EXTRAIT =

Là, on nous montre des reportages publiés par La Vie Ouvrière. Encore une fois, c’est motus et bouche cousue sur la nature de ce journal. La Vie Ouvrière, ce n’est tout de même pas le Figaro

C’est oublier aussi que toute une campagne de soutien aux Algériens et de sensibilisation en France est alors menée par les parlementaires communistes qui dénoncent sans relâche le traitement infligé aux victimes du tremblement de terre. C’est oublier l’investissement d’associations de solidarité comme le Secours Populaire Français. Car ce n’est pas Madeleine Riffaud qui, avec Vercors, sent que tout un peuple est au bord de l’explosion. Ce sont les militants et les responsables politiques et syndicaux qui savent que l’on est à la veille d’une révolte populaire.

 

En France, les Algériens organisés à la CGT ont été sévèrement réprimés le 14 juillet 1953 parce qu’ils défilaient avec le drapeau algérien : la police a tiré, faisant 6 morts et 40 blessés.

 

En Algérie, les militants syndicaux et politiques communistes savent que la situation coloniale ne continuera pas longtemps comme ça. On n’est donc pas la veille d’une surprise. La surprise, c’est que rien n’ait éclaté plus tôt.

DONNÉES =

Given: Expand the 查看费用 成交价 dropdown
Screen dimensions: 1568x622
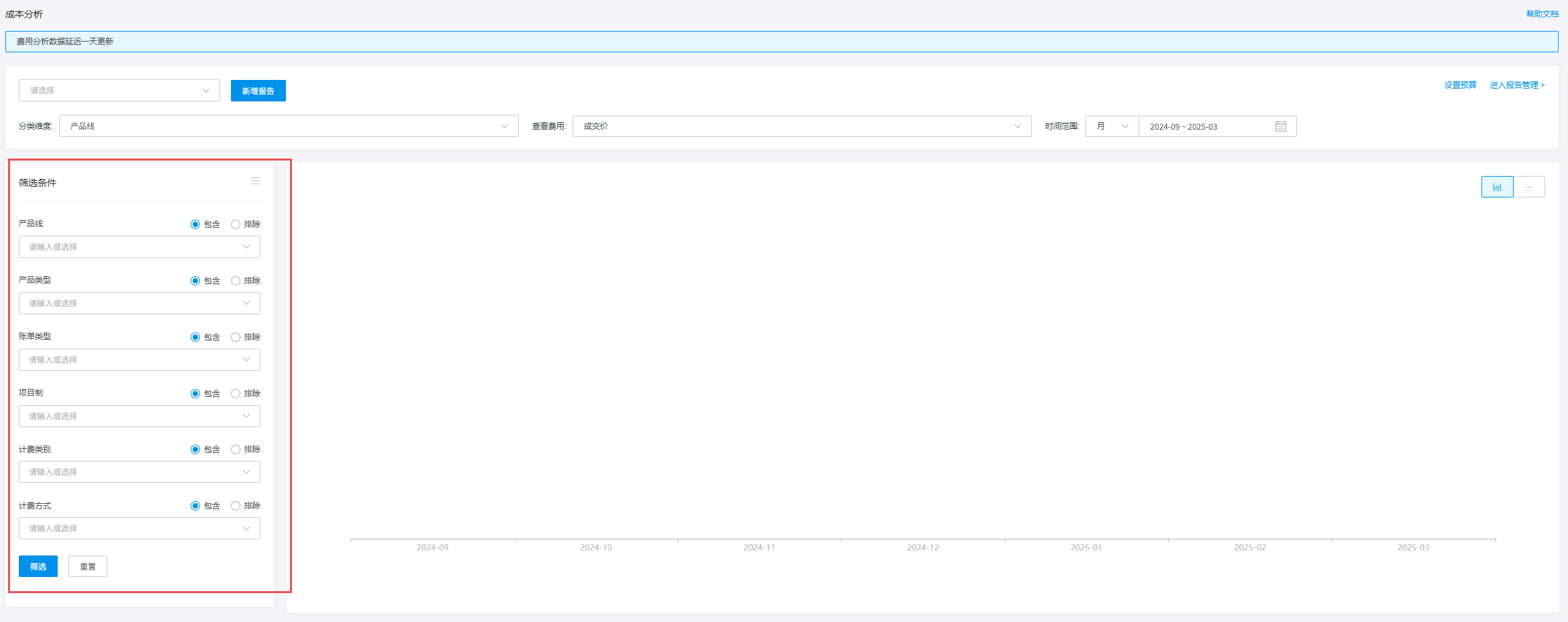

...

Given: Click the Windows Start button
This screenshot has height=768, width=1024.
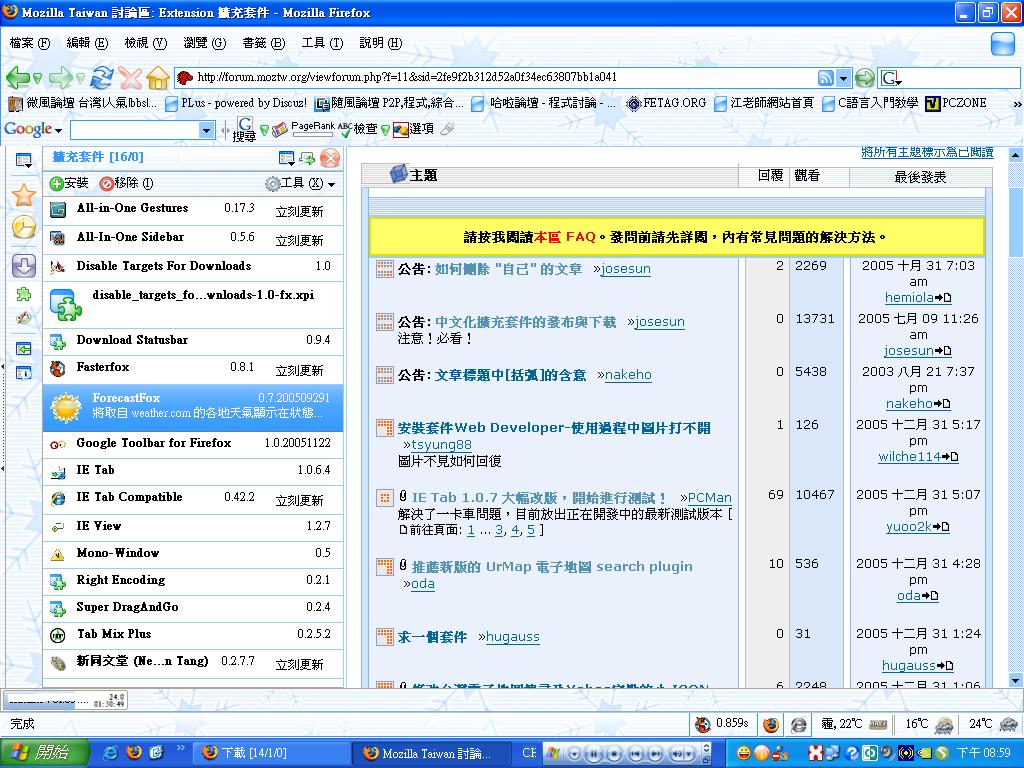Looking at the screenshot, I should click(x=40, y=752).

==

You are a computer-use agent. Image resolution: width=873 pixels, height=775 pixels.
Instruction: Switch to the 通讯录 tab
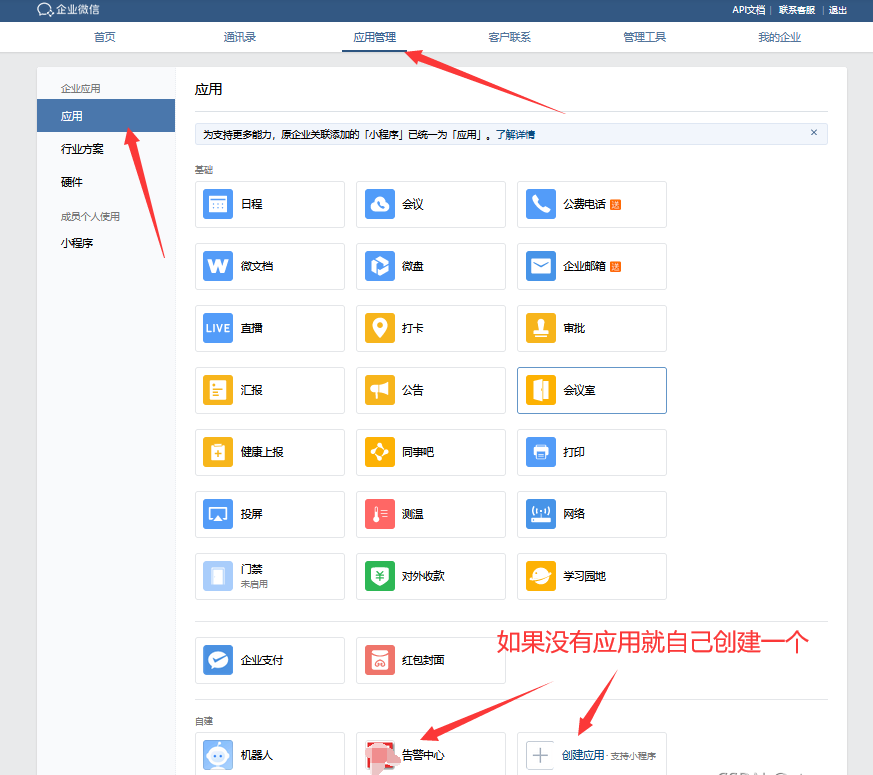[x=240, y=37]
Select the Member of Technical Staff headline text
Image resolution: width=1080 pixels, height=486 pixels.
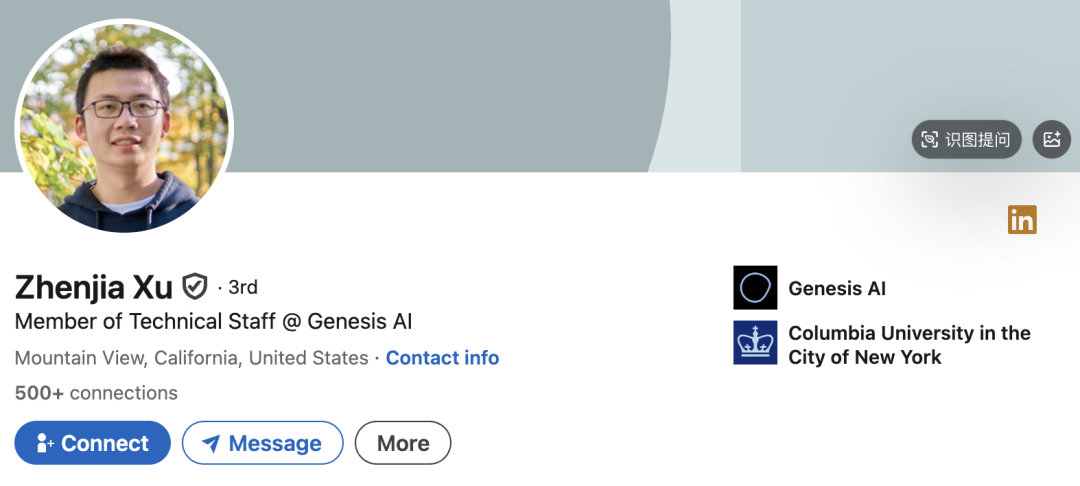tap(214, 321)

À FAIRE =
1. D'après l'extrait, combien de morts et de blessés a fait la police en tirant le 14 juillet 1953 ?
2. Recopiez le passage de l'extrait qui va de "En Algérie, les" jusqu'à "éclaté plus tôt.", ces deux bouts compris.
Les lignes forment un contenu à part, sans lien avec l'extrait.

CORRIGÉ =
1. 6 morts et 40 blessés.

2.
En Algérie, les militants syndicaux et politiques communistes savent que la situation coloniale ne continuera pas longtemps comme ça. On n’est donc pas la veille d’une surprise. La surprise, c’est que rien n’ait éclaté plus tôt.